Rockin' the Joint is a live album by Aerosmith, which was released on October 25, 2005. It was recorded in January 2002 in The Joint at the Hard Rock Hotel in Las Vegas on their Just Push Play Tour, and consists of Aerosmith songs from throughout their career performed live.

This is the first Aerosmith album to be available in a DualDisc format, having one side of the disc being the CD side with the standard edition of the album, and a DVD side which featuring the album in enhanced stereo, behind the scenes footage, and 4 live tracks in video format. Multiple editions of this album contain bonus tracks, most notably the Japanese and Target Exclusive editions. Strangely, the bonus tracks are not included on the CD side of the Target dual disc release, only on the DVD side.

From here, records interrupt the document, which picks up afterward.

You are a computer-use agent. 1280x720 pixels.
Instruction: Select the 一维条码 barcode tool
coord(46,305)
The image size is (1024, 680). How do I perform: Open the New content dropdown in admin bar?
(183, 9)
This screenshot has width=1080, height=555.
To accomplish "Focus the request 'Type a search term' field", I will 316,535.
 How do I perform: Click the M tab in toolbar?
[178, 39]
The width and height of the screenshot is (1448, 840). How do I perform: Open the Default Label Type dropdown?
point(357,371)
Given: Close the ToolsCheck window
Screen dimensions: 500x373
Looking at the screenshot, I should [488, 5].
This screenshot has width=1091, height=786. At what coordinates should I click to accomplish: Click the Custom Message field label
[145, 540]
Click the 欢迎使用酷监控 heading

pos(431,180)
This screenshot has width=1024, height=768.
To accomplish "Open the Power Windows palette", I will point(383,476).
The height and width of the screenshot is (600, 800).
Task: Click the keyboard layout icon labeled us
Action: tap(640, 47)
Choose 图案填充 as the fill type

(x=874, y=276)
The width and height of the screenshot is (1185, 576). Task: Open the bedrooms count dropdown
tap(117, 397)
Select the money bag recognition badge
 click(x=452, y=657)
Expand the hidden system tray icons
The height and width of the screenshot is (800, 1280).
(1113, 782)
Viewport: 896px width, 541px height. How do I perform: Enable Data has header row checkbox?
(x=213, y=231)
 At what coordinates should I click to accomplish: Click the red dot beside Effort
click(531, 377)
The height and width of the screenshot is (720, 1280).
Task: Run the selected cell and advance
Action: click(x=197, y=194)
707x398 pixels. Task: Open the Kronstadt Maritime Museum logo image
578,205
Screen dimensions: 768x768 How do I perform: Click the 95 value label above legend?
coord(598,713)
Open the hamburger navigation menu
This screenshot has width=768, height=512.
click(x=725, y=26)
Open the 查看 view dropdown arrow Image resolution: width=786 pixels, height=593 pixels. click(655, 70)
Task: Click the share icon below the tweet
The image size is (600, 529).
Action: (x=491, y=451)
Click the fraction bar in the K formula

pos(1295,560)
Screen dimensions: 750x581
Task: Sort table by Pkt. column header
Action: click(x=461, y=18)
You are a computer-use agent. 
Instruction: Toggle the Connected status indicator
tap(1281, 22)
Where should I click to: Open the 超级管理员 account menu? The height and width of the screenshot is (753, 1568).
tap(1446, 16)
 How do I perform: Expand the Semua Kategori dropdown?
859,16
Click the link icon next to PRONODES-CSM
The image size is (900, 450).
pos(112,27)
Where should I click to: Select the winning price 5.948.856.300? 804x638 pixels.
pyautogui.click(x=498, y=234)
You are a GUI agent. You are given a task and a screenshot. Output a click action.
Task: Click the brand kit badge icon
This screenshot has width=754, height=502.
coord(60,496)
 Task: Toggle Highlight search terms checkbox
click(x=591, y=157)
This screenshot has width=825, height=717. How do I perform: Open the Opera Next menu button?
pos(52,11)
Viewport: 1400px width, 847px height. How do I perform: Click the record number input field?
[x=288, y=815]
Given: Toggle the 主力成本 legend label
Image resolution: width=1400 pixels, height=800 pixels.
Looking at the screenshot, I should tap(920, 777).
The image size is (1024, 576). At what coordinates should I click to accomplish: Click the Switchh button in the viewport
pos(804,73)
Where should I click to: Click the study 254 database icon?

While the non-DualDisc Target edition contains the bonus tracks in CD format.

The Japanese release was presented on two separate discs a CD and a DVD, as opposed to a DualDisc.

Professional ratings
Review scores
| Source | Rating |
| AllMusic | Star Half star |
| PopMatters | (2/10) |

==CD==

- "The Star Spangled Banner" appeared as a hidden track at the end of "Train Kept A Rollin'"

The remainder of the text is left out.